__Work task__
Copy each line below as written, but skip the pictures.

__Record set__
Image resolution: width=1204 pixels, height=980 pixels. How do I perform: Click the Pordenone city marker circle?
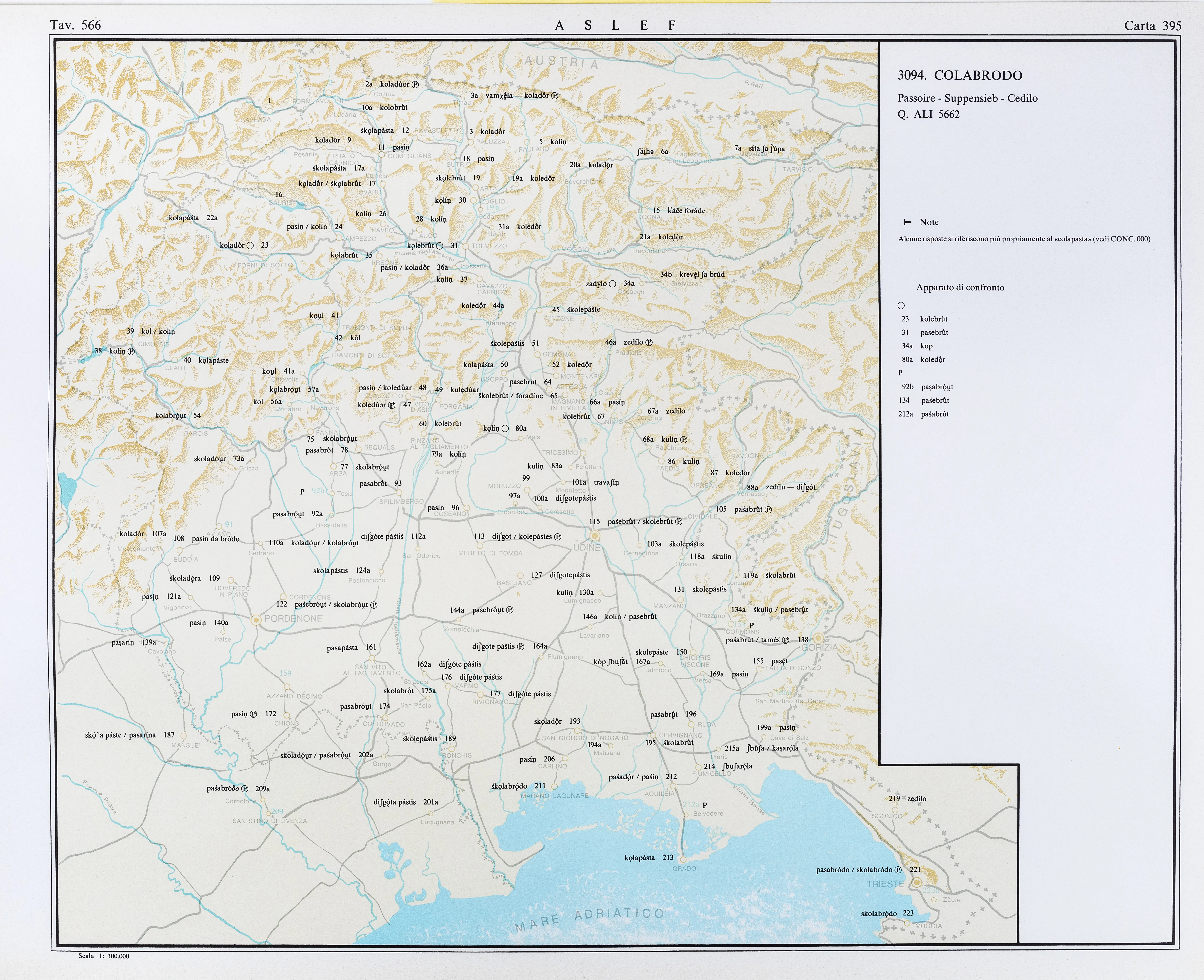pos(256,619)
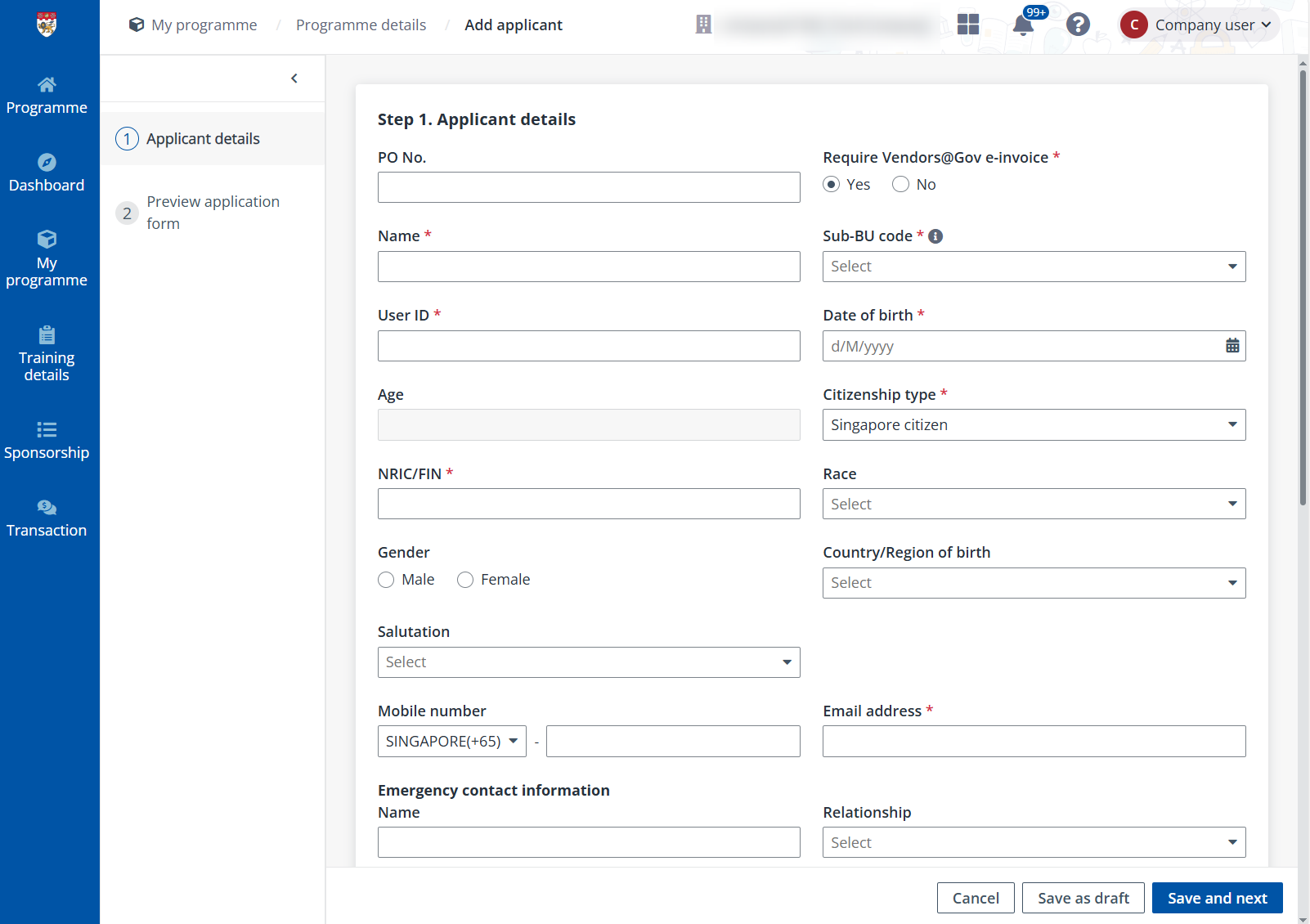Image resolution: width=1310 pixels, height=924 pixels.
Task: Open the notifications bell
Action: (1023, 25)
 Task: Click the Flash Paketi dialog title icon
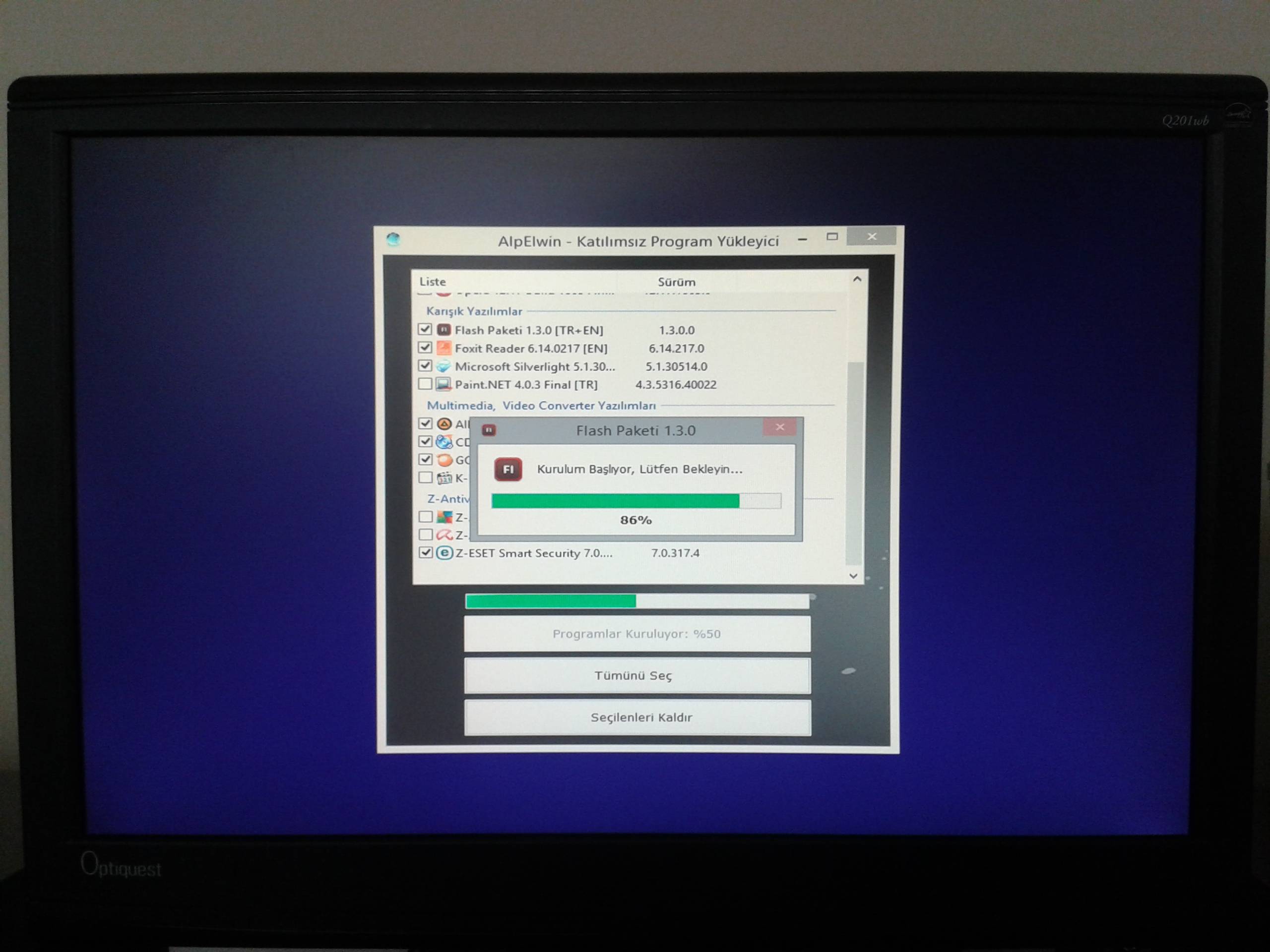tap(489, 430)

__Solution for this exercise__
Image resolution: width=1204 pixels, height=980 pixels. How do I perform: Click the Pordenone city marker circle?
pos(256,619)
Image resolution: width=1310 pixels, height=924 pixels.
Task: Open the notifications bell
Action: (1023, 25)
 Task: Click the Flash Paketi dialog title icon
tap(489, 430)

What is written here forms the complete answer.